Department of Natural Resource figures show that past commercial yellow perch efforts garnered 80 percent of the catch. Now, it should work close to a 50-50 allocation. You can take yellow perch year-round, with closed areas being the Magothy, Nanticoke, Patapsco, Severn, South and West rivers.

The only substantive change, if you can call a half-inch a substantive change, is that the proposed recreational size limit of 8 1/2 inches was pushed back up to the former minimum size of 9 inches. Also, the barbless hook requirement is gone. The creel limit of five per day stays.
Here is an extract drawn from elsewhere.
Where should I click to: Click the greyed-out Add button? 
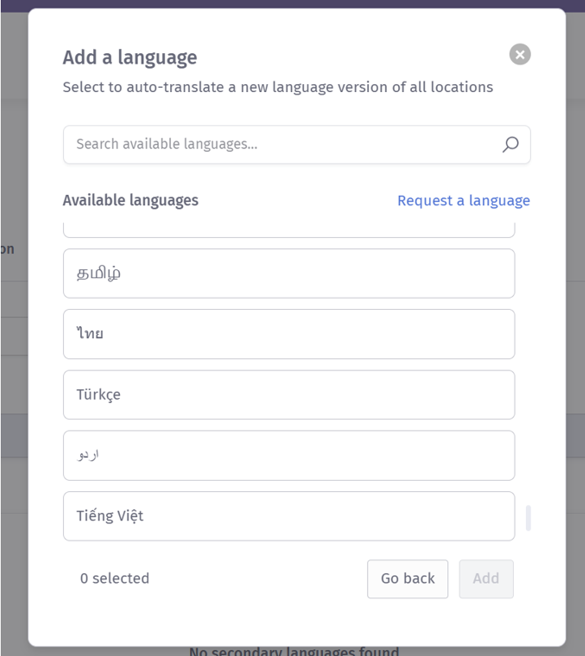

Two streams — McIntosh Run off Breton Bay (St. Mary’s County) and Northeast Creek off Northeast River (Cecil County) — are closed to all fishing and designated as restoration creeks. These new regulations just became effective Jan. 28.

» The spring trophy season for stripers is set similar to last season. It begins April 19 and runs through May 13 with a limit of one striped bass per day of 28 inches or larger.

The following Bay-wide season (excepting bays, coves and tributaries) begins May 16 and runs through May 31. The summer/fall striper season allowing fishing in the whole bay and tributaries runs from June 1 through Dec. 15. Both seasons allow creel limits of two fish, 18 to 28 inches or one of that size and one larger.

» The catch-and-release season on the Susquehanna Flats continues this year as in the past, from March 1 through May 3. A newly proposed catch-and-keep season for the Flats is swimming its way through the approval process, which — if passed — will allow taking one striper per day with a slot limit of 18 to 26 inches during a short season of May 16 through May 31. Passage is expected and should come by Feb. 25.

» Right now you can’t catch or target stripers, but you can still eat them, even if the freezer is as bare as Mother Hubbard’s cupboard. The Department of Agriculture is promoting their two-month-long rockfish buy-it-and-cook-it or eat-at a-restaurant deal, since this is the height of the Maryland commercial season. At $15.49 per pound at my local Safeway, you’ll also better appreciate catching and keeping a few once the right seasons roll around.

» Early spring trout stocking is in full swing, with the totals this year to be higher than last, despite the whirling disease debacle that last season occurred in state hatcheries. More than 337,000 trout will be stocked through 2008. An additional 15,000 trout from 1 1/2 to 2 pounds also will be stocked, courtesy of the Conservation Fund’s Freshwater Institute. Those are nice fish — 15 to 18 inches in length.

In addition to state hatcheries, private vendors will be making up some of the shortfall. For stocking updates, call 1-800-688-3467 or pick up a stocking schedule from local tackle shops and DNR service centers.